Rationale: One step to learning to read easily
quickly is being able to decode. Children must be able to make the
between graphemes and phonemes in order to do this. They must be
able to recognize vowels because every word contains them. This
will help children identify e= /e/. They will make the connection
between the grapheme and the phoneme. They will also practice
/e/ in spoken and written words.
Materials: primary paper and pencil, Red Gets Fed (Educational Insights), and a chart with the tongue twister, “Red begs and begs to be fed before bed!”
Procedures: 1. Our written language is a secret code and we are going to try to figure out some of that code today. We need to learn what letters stand for, what sounds they make and what mouth moves make those sounds. In this lesson we are going to learn the mouth move /e/. The sound /e/ is in many words and we will be able to read new words that contain this letter.

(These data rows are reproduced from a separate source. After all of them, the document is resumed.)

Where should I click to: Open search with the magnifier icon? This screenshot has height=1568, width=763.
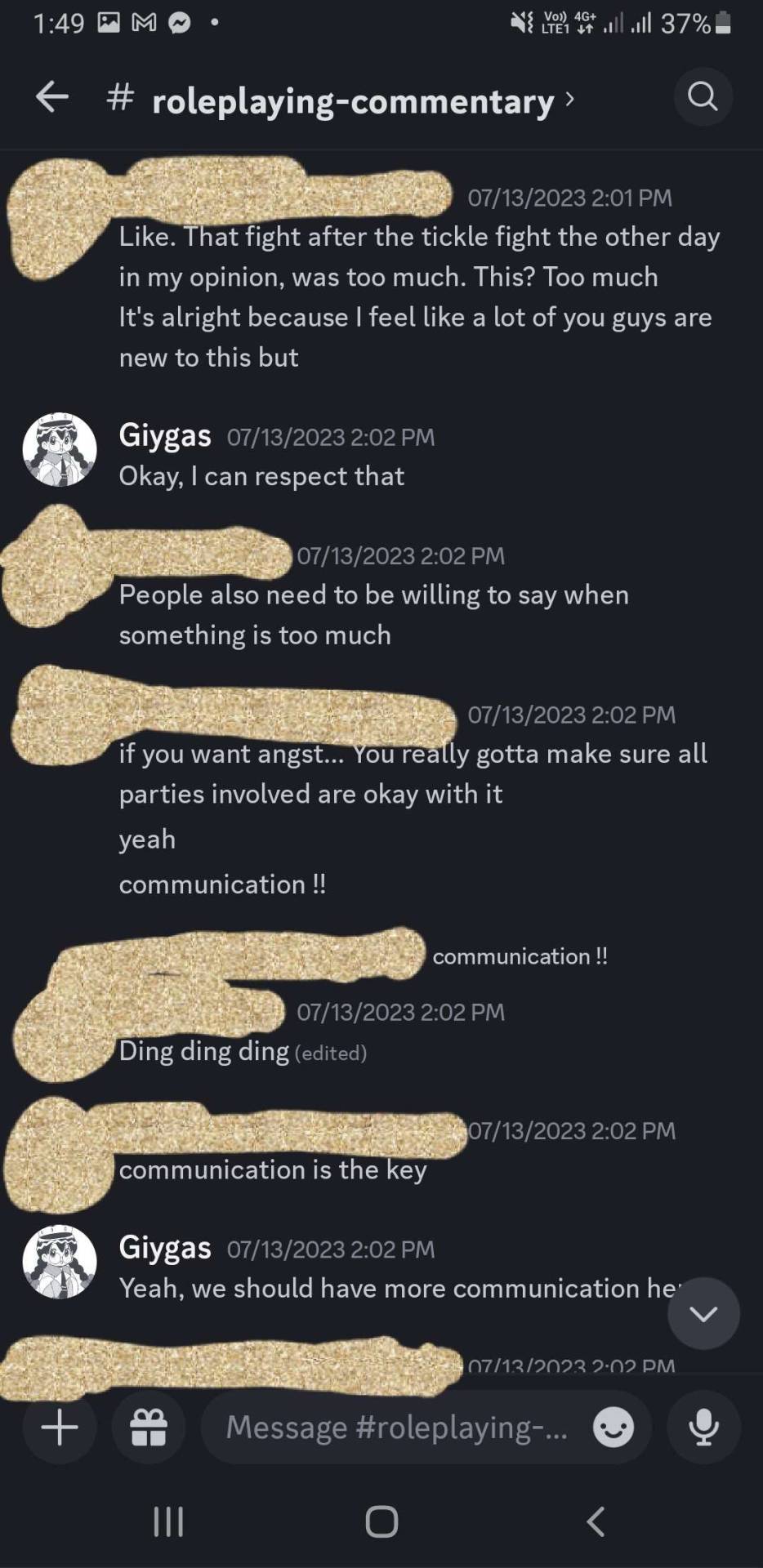(703, 97)
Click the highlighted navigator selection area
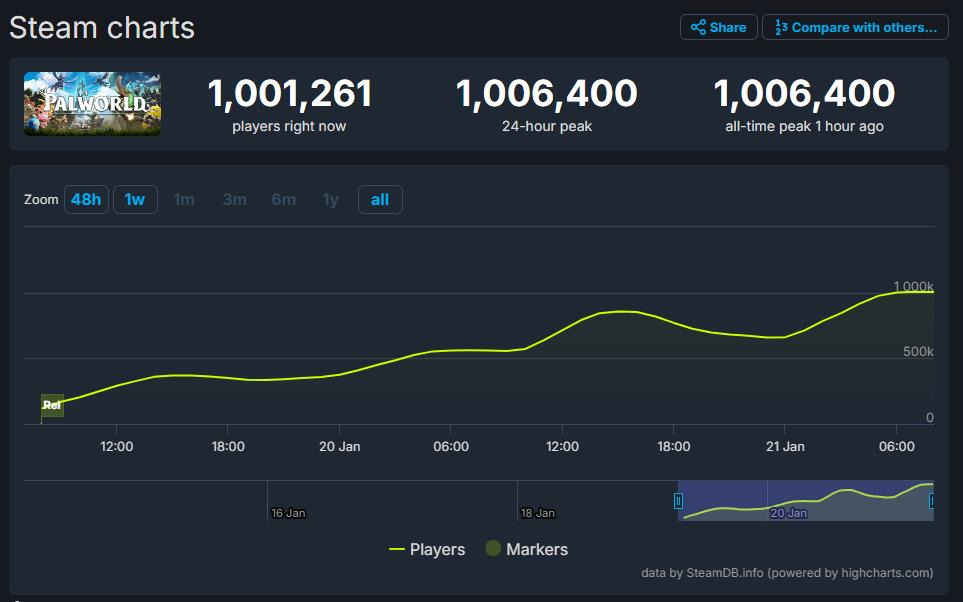The height and width of the screenshot is (602, 963). (x=805, y=500)
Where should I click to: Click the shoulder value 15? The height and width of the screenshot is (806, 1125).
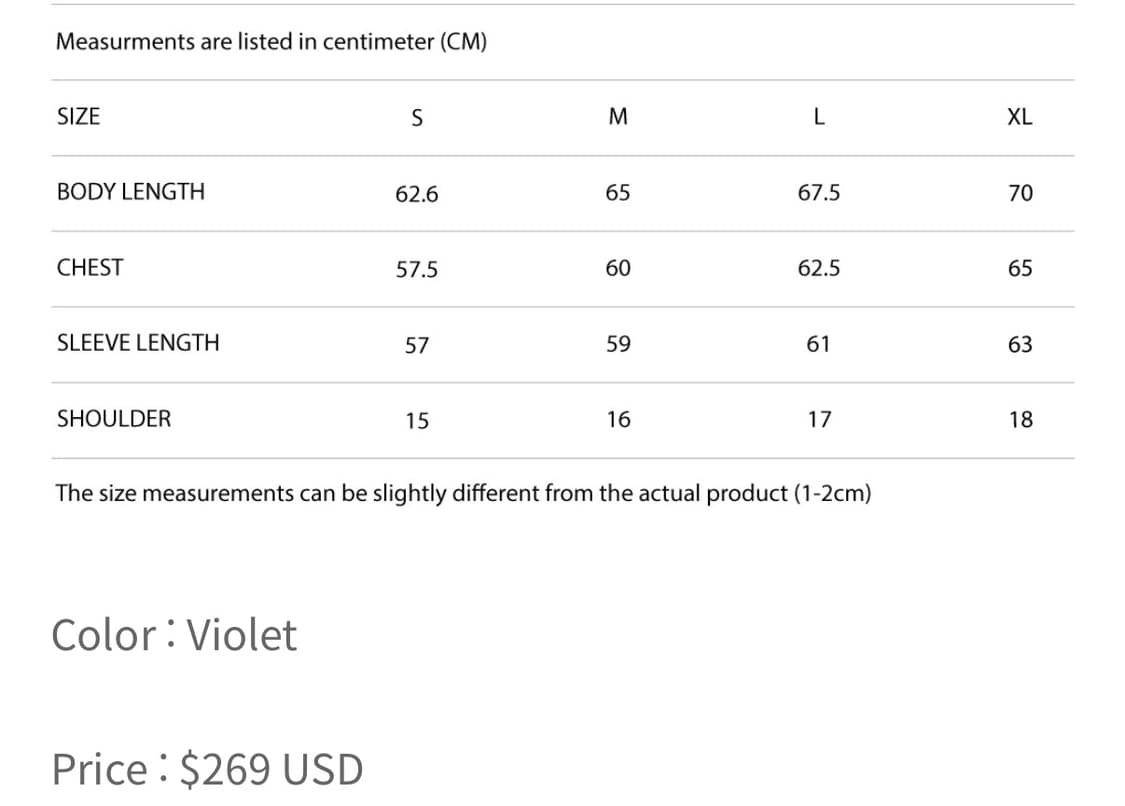pyautogui.click(x=417, y=421)
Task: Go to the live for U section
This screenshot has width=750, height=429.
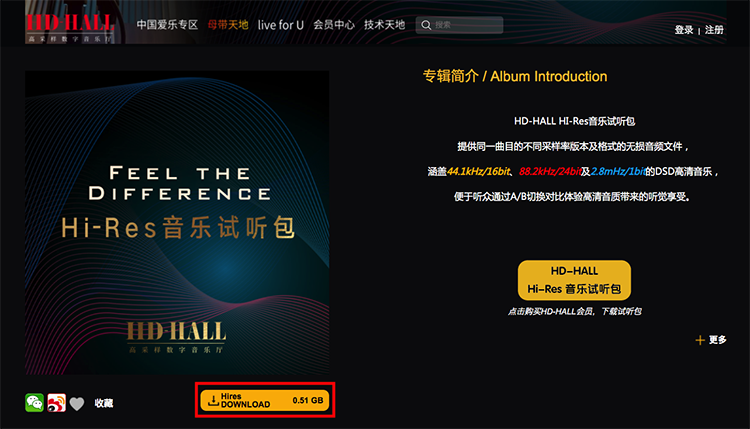Action: click(x=281, y=25)
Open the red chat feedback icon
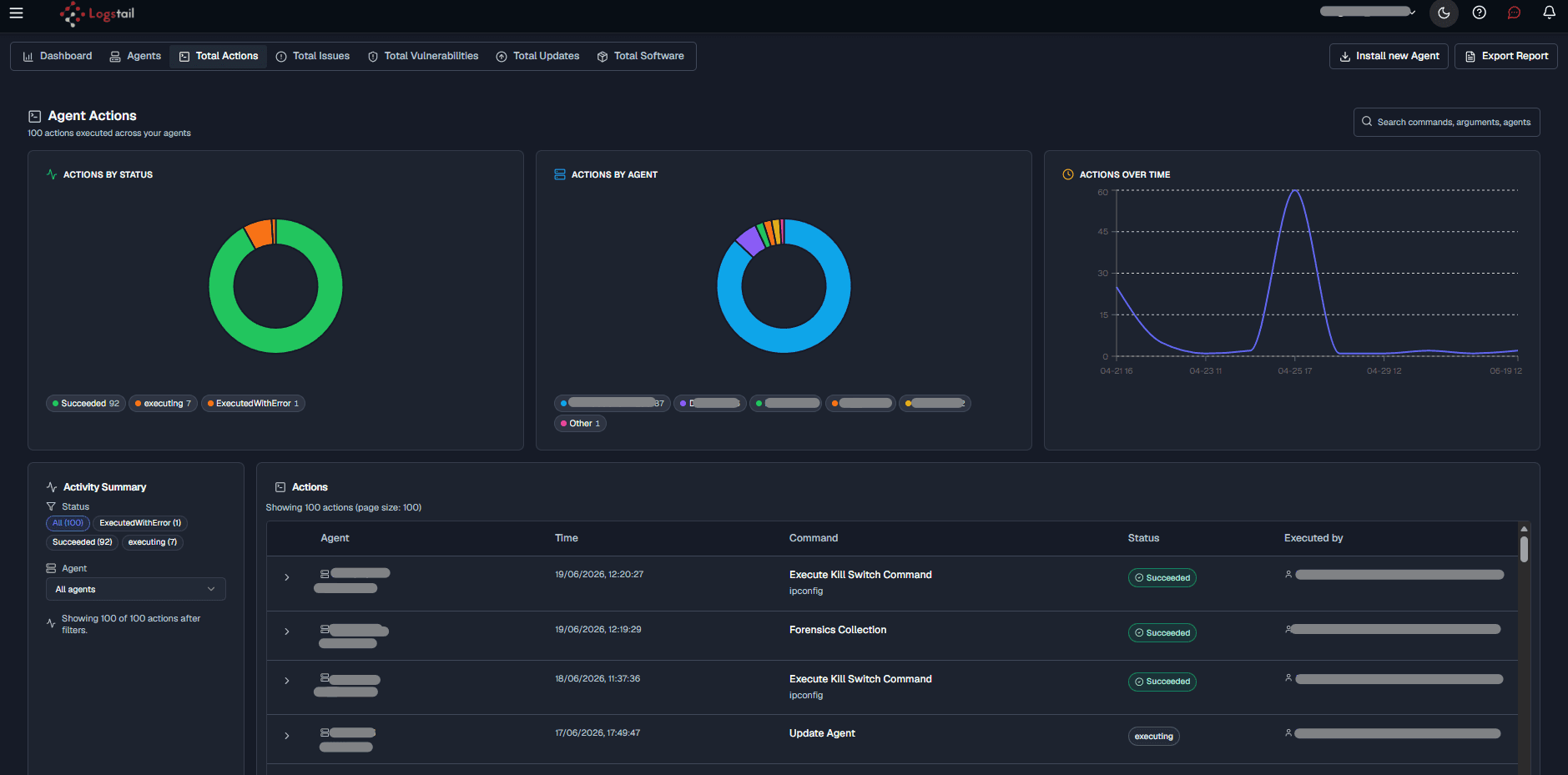Screen dimensions: 1568x775 pos(1514,13)
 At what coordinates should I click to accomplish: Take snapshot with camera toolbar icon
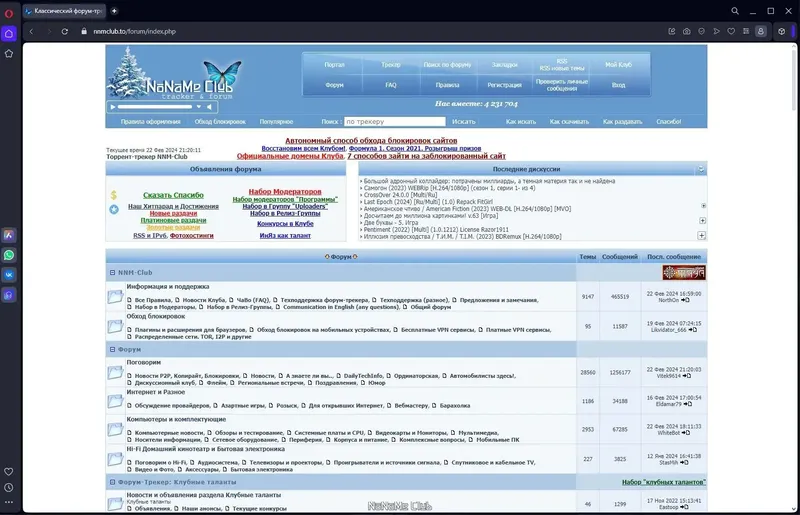[687, 31]
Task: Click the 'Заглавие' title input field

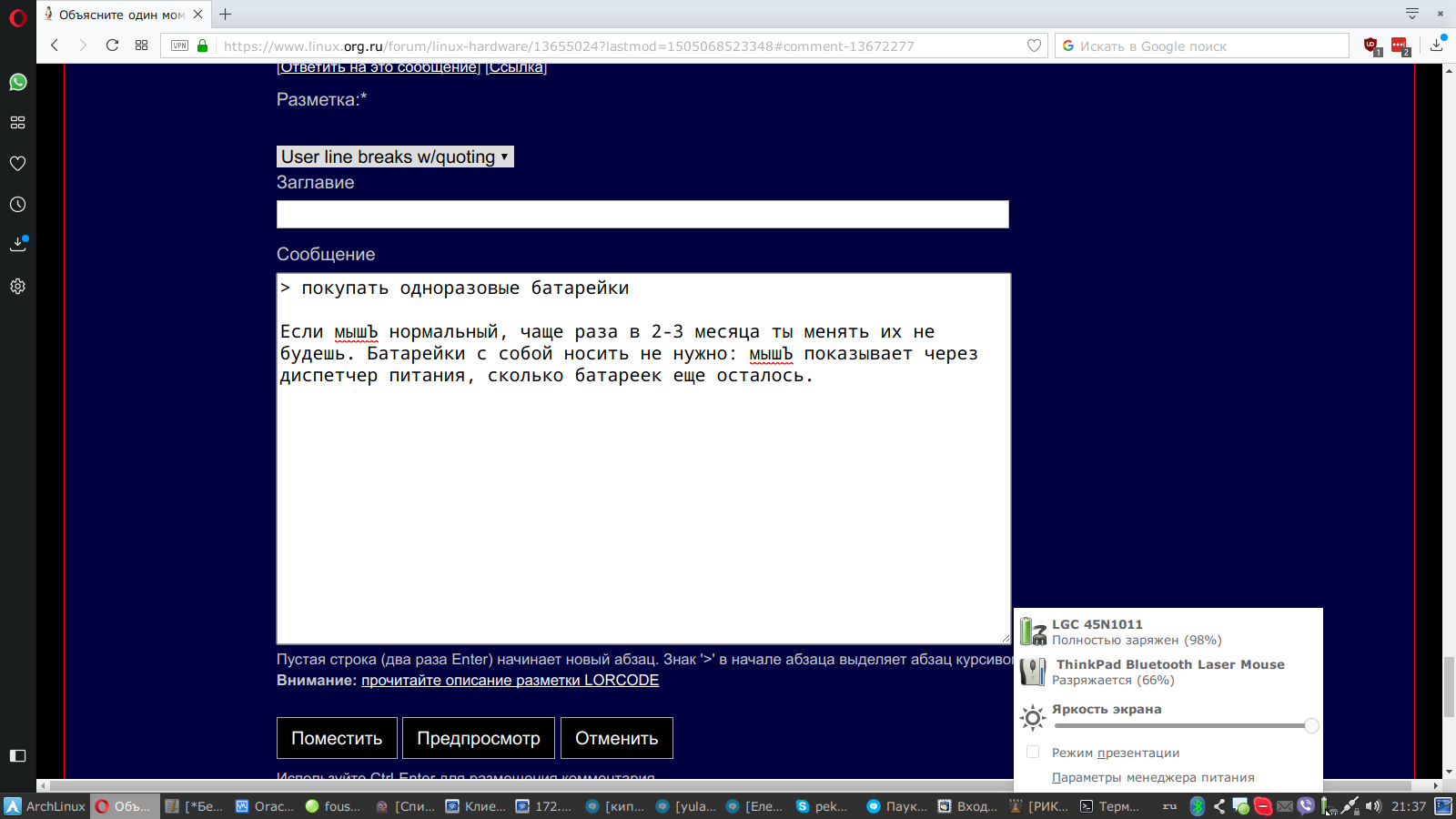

2. When we say /e/ our tongue is in the middle of our mouth. Our mouth is open. And our tongue does not hit the top of our mouth or the bottom; instead it rests right in the middle.
3. The letter e says /e/. It is just like a rocking chair. Have you ever been rocking in a rocking chair and heard /e/ /e/ /e/ as you rock back and forth? Let’s pretend we are in a rocking chair. Say /e/ with me as we rock back and forth.
4. I will read this tongue twister on the chart to you. “Red begs and begs to be fed before bed!” Let’s say it together three times. This time stretch out the /e/ sound. “Reeeeed beeeegs and beeegs to be feeeeeed before beeeed!”
5. Take out your primary paper and pencils. Let’s write the letter /e/. We will first draw the letter c. Then take your pencil and draw a side ways line across the top of the c over to the inside end of it. Model this from students. Tell them to draw five more.
6. Call on students and tell how they know: Do you hear /e/ in red or had? Meg or from? Let or pick?
7. The student will read Red Gets Fed and talk about the story.
Assessment: The teacher will read it again and have students touch their noses when they hear /e/. List words on the board. Have each student write a message about their pet or an imaginary pet using invented spelling.
Reference: Eldredge, Lloyd J. Teaching Decoding in Holistic Classrooms. Prentice Hall, Inc. 1995. Pages 52-70.